Chapitre 33

Les mots d'Anael continuèrent de résonner dans l'amphithéâtre longtemps après qu'elle eut fini de les prononcer. Je n'étais pas certain de pouvoir la compter comme alliée mais je pouvais être sûr qu'elle ne jouerait pas contre moi. Ce qui, en soi, à mes yeux, en faisait une alliée, peu importe la différence subtile entre un allié et une personne qui ne compte pas aller contre nous que Meriel s'était fait un devoir de soulever.
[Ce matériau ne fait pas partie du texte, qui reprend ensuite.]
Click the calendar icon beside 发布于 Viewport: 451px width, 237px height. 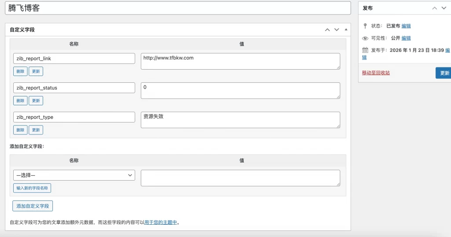click(x=365, y=50)
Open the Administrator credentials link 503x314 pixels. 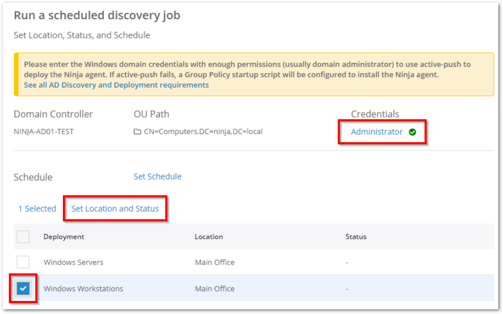(377, 132)
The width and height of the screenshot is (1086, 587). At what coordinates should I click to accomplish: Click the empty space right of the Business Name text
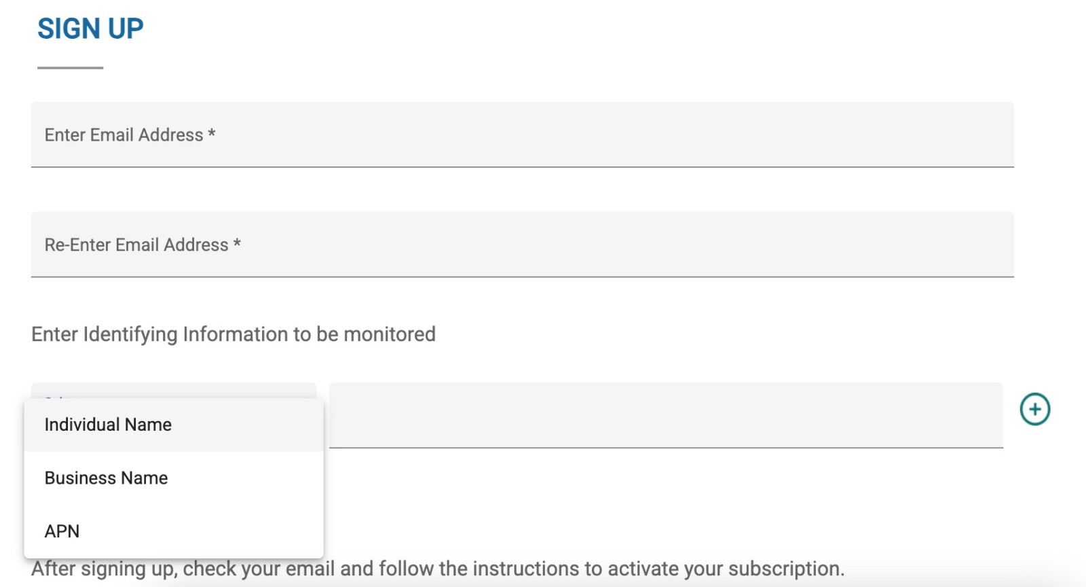[x=258, y=478]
Michael bouillonnait de rage même la main de Gabriel sur son bras avait du mal à le retenir de foudroyer sa collègue. Je sentais l'électricité dans l'air, épaisse et étouffante. Anael paraissait terrifiée par ce qu'elle avait déclenché mais résolue à y faire face. Elle avait une moue décidée, ses fines lèvres ressortant contre sa peau blafarde. Ses mains tremblaient, pressées l'une contre l'autre dans son giron.
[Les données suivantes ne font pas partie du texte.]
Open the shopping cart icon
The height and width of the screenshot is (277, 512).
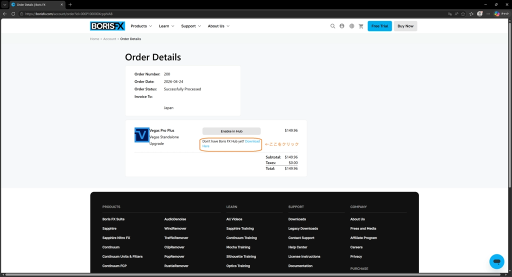coord(361,26)
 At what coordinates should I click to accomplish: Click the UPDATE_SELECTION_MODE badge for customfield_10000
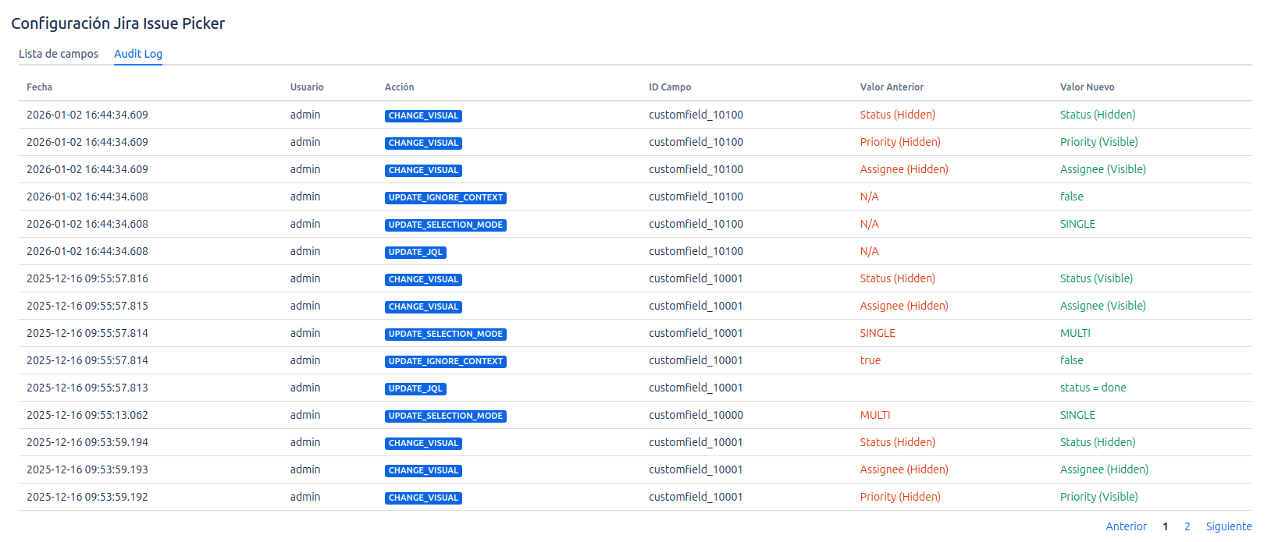click(x=445, y=416)
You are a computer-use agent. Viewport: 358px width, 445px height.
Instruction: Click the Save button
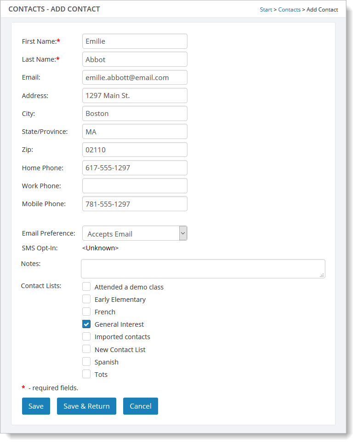point(36,406)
Le tonnerre roula au-dessus de nous, menaçant et sinistre. Je roulai des yeux.

- Je crois qu'il essayait de garder ça secret, dis-je, moqueur. Dommage, il n'avait pas prévu que quelqu'un d'autre que Gabriel le sache.

- Pas qu'ils aient été très discrets, renchérit Chamuel. Quiconque prenant le temps d'écouter aurait pu entendre ce que j'ai entendu.
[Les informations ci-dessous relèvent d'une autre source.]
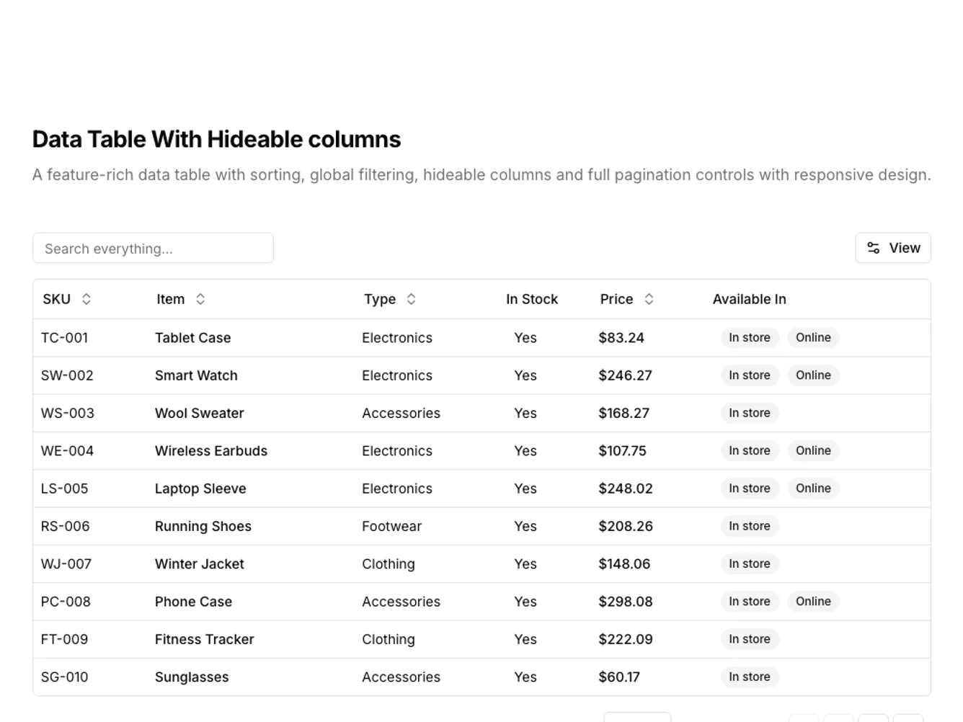The width and height of the screenshot is (963, 722).
Task: Open the rows per page selector
Action: pyautogui.click(x=638, y=718)
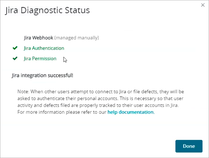The width and height of the screenshot is (209, 158).
Task: Click the green checkmark beside Jira Authentication
Action: pos(15,48)
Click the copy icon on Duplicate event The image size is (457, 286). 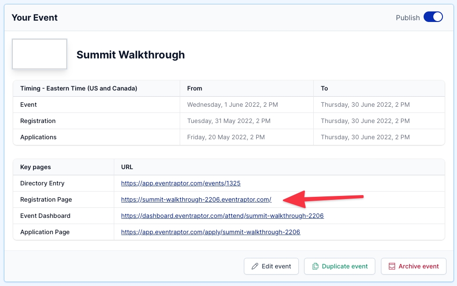click(x=315, y=266)
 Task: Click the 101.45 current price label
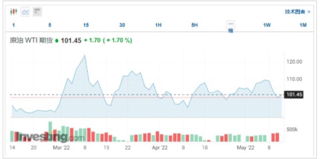[294, 95]
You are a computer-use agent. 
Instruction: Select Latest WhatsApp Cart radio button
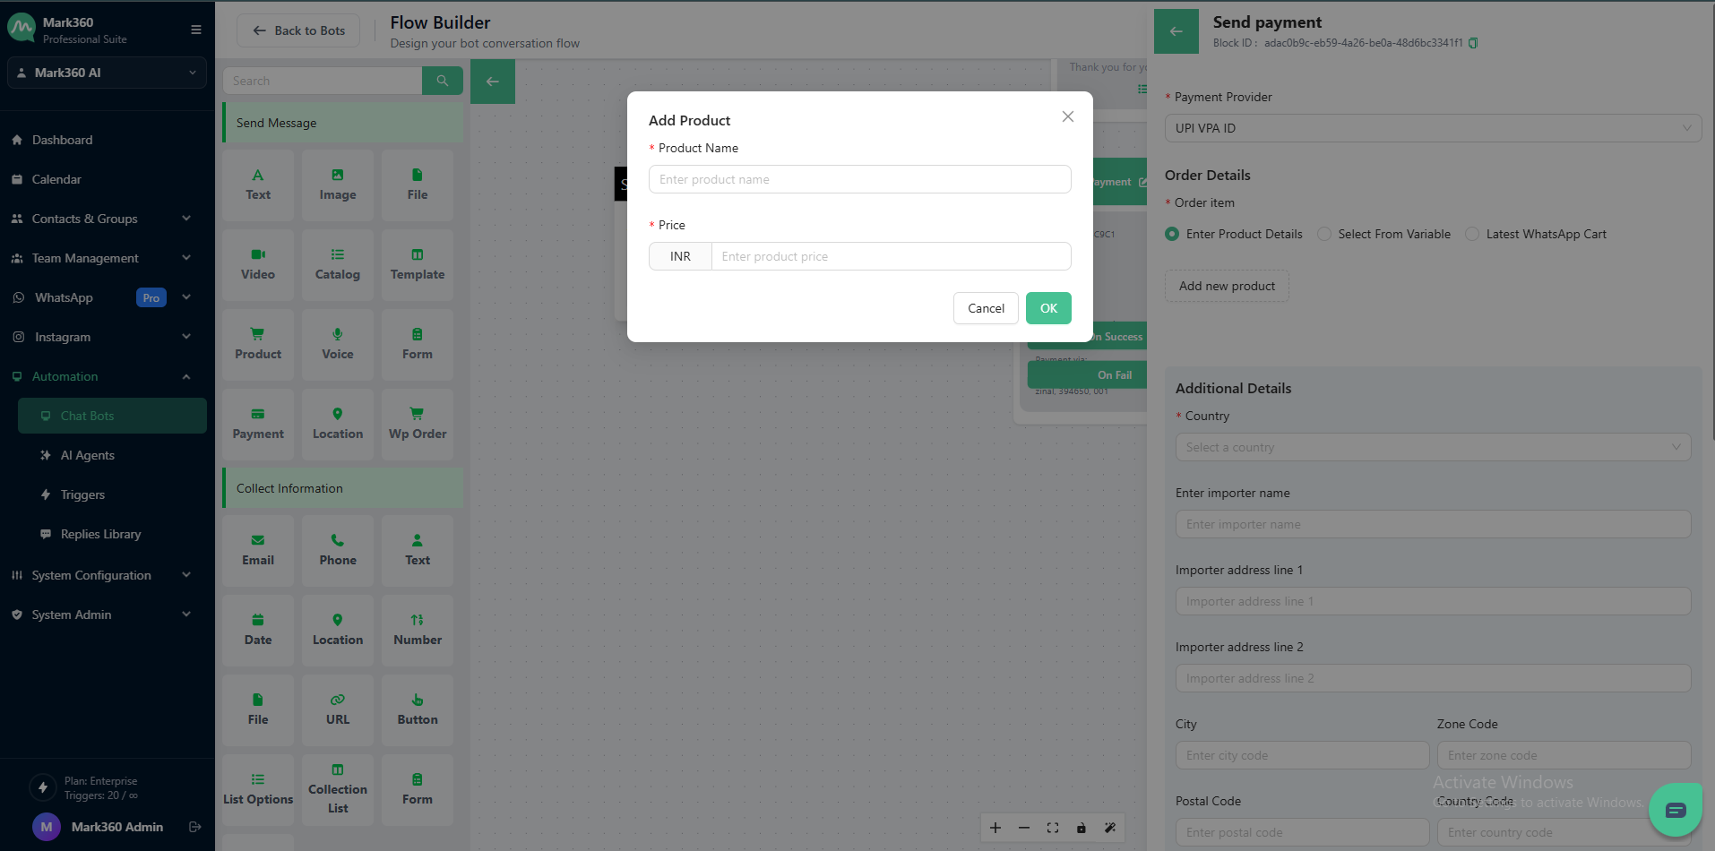point(1472,234)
- Qu'as-tu entendu ? questionna Zacharael avec gravité.

- Que Gabriel et Michael savent très bien que détruire le Déchu signifiera qu'il faut le tuer et que, donc, celui qui le fera sera puni par Dieu. Ils font tout pour que cette personne soit Rahel. Selon leur logique, ils ne font que continuer ce qu'a commencé Cassiel. Pour eux, en dépit de son ascension, il est remplaçable.

Des éclairs zébrèrent le plafond et une odeur d'ozone emplit l'amphithéâtre. Beaucoup commencèrent à être mal à l'aise. Michael n'allait pas tarder à perdre patience et rien de ce que faisait Gabriel ne saurait l'empêcher d'exploser. J'avais hâte de voir ça.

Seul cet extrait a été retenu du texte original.